Cinq années ont passé depuis Les Lisières. Paul, le double fictionnel d’Olivier Adam, à 45 ans quitte Paris pour revenir en Bretagne espérant retrouver un sens à sa vie. Des séismes personnels l’attendent. Un nouveau roman puissant qui raconte notre société et nos vies.
Bon sang c’est quoi ce bazar ? C’est quoi cette vie ? Il y a des moments comme cela au cours d’une existence où tout semble partir en quenouille, où tout se dérègle, où tout ce que l’on a construit, dissimulé, fout le camp, revient à la surface.
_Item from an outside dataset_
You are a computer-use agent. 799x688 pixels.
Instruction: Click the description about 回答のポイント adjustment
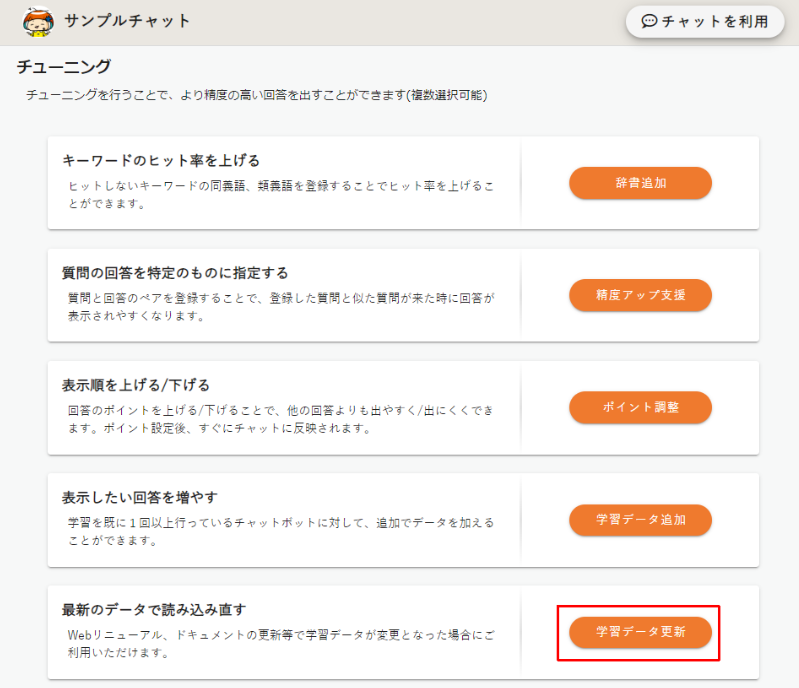click(281, 419)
C’est ce moment particulier qui frappe de plein fouet Paul Lerner.
Il prend en quelques jours plusieurs déflagrations simultanées : une jeune femme le suit pour lui avouer qu’elle est sa demi-soeur, son meilleur ami décède et il découvre une vie parallèle à son épouse. Cela fait beaucoup pour un seul homme, âgé de 45 ans, ancien écrivain à succès en train de tomber dans l’oubli, revenu en Bretagne, après un séjour parisien de 5 ans et espérant se refaire à cette occasion une nouvelle vie.
On le connait en plus ce Paul Lerner, c’est cet homme qui retourne voir les « Falaises » à Étretat où sa mère s’est jetée auparavant, c’est aussi Paul, écrivain de 40 ans des Lisières qui revient dans une banlieue pavillonnaire retrouver ses parents vieillissants. C’est un des doubles d’Olivier Adam, celui qui mélange, pour nous perdre, des éléments réels de sa vie et ceux d’un personnage imaginé. Celui qui en fait, en partageant ses sentiments de tous les jours, nous renvoie notre image dans un miroir d’autant plus réel et fidèle qu’il reflète notre monde, celui des attentats, de la montée du racisme, de notre solitude dans un univers connecté, de nos difficultés à perdre nos enfants devenus adolescents.
Des poncifs? Peut être mais le talent d’Olivier Adam est de faire de ce quotidien une oeuvre originale qui nous donne à mieux comprendre nos maux, nos difficultés à vivre, simplement parce que lui, ou Paul, prennent en charge toutes nos névroses, nos peurs. Ce n’est pas un caïd, un fier à bras, ce Paul. Plutôt un être qui a du mal à communiquer avec ses proches, ses collègues,et même ses amis.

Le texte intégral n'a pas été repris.